The locations in the program where the delays must be inserted to induce probe effect are known as delay-points. As the objective of timing related test cases is to detect synchronization, communication and thread creation errors, the delay statements are added just in front of these statements.

• Easy to implement on multiple processors without any need of ordering the synchronization requests.
• No need to generate concurrency graph
• More effective for fault detection
• Total number of test cases are less, yet code coverage is more, due to static analysis

This method applies the concept of define-use pair, in order to determine the paths to be tested.

Software verification is a process which proves that the software is working correctly and it is performing the intended task perfectly. Software verification helps the user to build a confidence that the software is indeed performing the task for which it is developed.

Test Calculations is a very straightforward method. Input is given to the system to generate a result which is already known. This input-result pair can be obtained from previous empirical results and/or manual calculations.^[4] Although it is an intuitive approach to verify the system, a tester cannot rely upon Test Calculations as the only method for verification. This is a global test for the entire system and thus can only be performed when all modules of the application are ready and integrated. Moreover, it can only detect if the bugs are present or not. There is no detailed information regarding the number of bugs detected, their location and source of the bugs. As a result, Test Calculations should only form a part of the complete testing plan.

These tests are primarily used for scientific simulations designed using high performance computing applications. Many times, the output of the simulation cannot be predicted. But, as these simulations are based on scientific laws, there exist symmetries in the theory which must also be honored by correct simulation of theory. Thus, by varying the input conditions along the lines of symmetry and then comparing the obtained results with original results, existence of bugs can be detected.^[4]

Moreover, in scientific computing, most of the data lies in the central region of the simulation conditions. As a result, it is difficult to perform Boundary-value Testing ^[2] with the real time experimental data. Thus, center of simulation (for example, for data value of 10 in Figure 1) is shifted to one of the boundaries so as to test the boundary condition problems effectively.

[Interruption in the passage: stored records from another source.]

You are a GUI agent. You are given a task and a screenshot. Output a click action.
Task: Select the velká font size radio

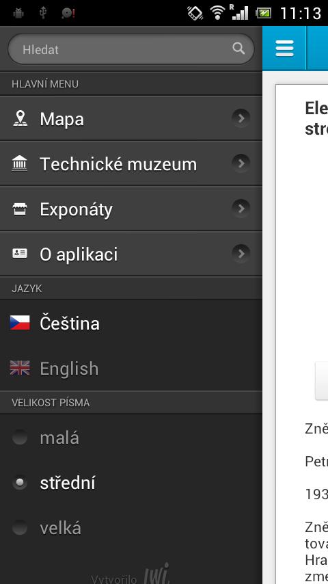click(19, 528)
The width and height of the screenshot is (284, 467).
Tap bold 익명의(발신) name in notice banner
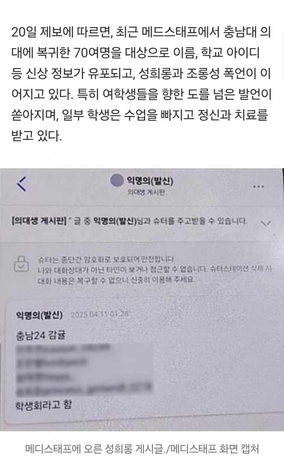point(115,220)
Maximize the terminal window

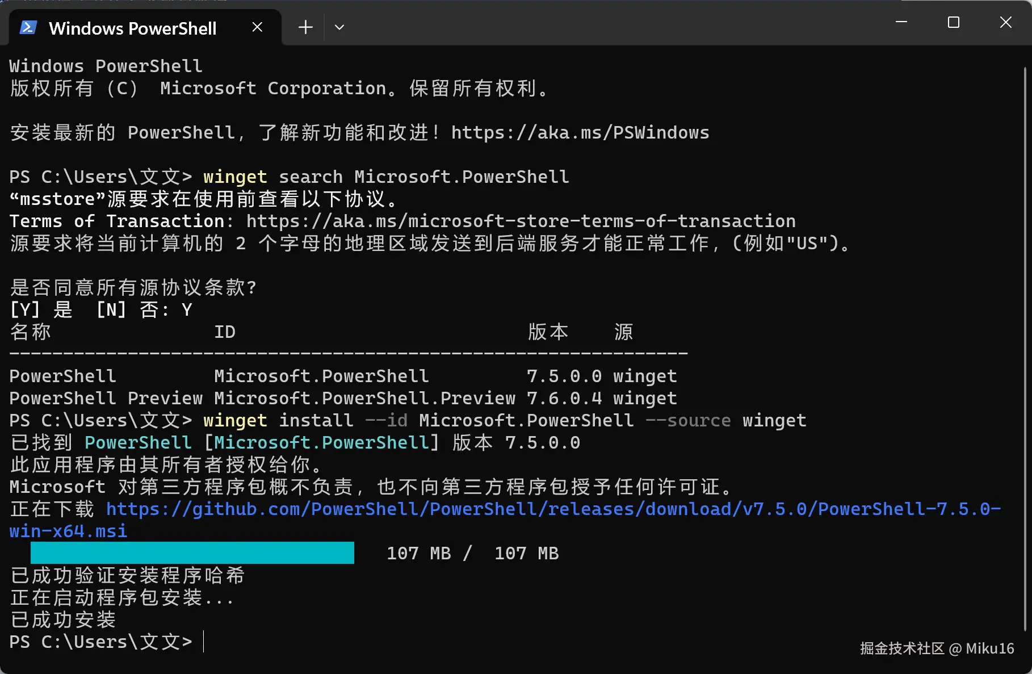pyautogui.click(x=954, y=23)
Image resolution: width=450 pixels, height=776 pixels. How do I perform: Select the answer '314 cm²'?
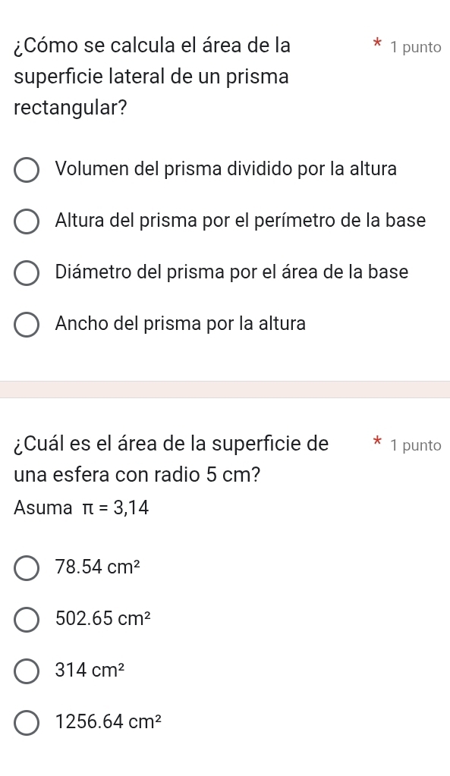(27, 671)
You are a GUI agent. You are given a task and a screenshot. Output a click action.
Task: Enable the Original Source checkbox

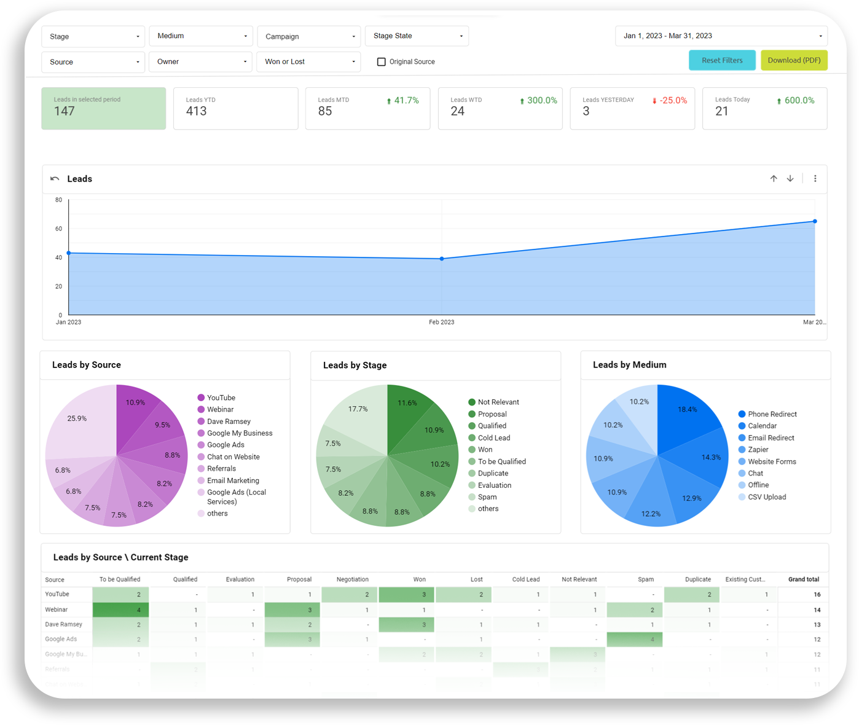[x=382, y=61]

Parallel implementation tests are usually used for the applications designed using distributed memory programming models like message passing. These tests are applied to the programs that often use regular grids of processors.^[4] A common error in such distributed parallel programs is identified here.

Many parallel databases use distributed parallel processing to execute the queries. While executing an aggregate function like sum, the following strategy is used:^[5]

• Compute the sum locally and concurrently at each processor using the data present in the associated disk partition with it.
• Add these local subtotals to get the final result.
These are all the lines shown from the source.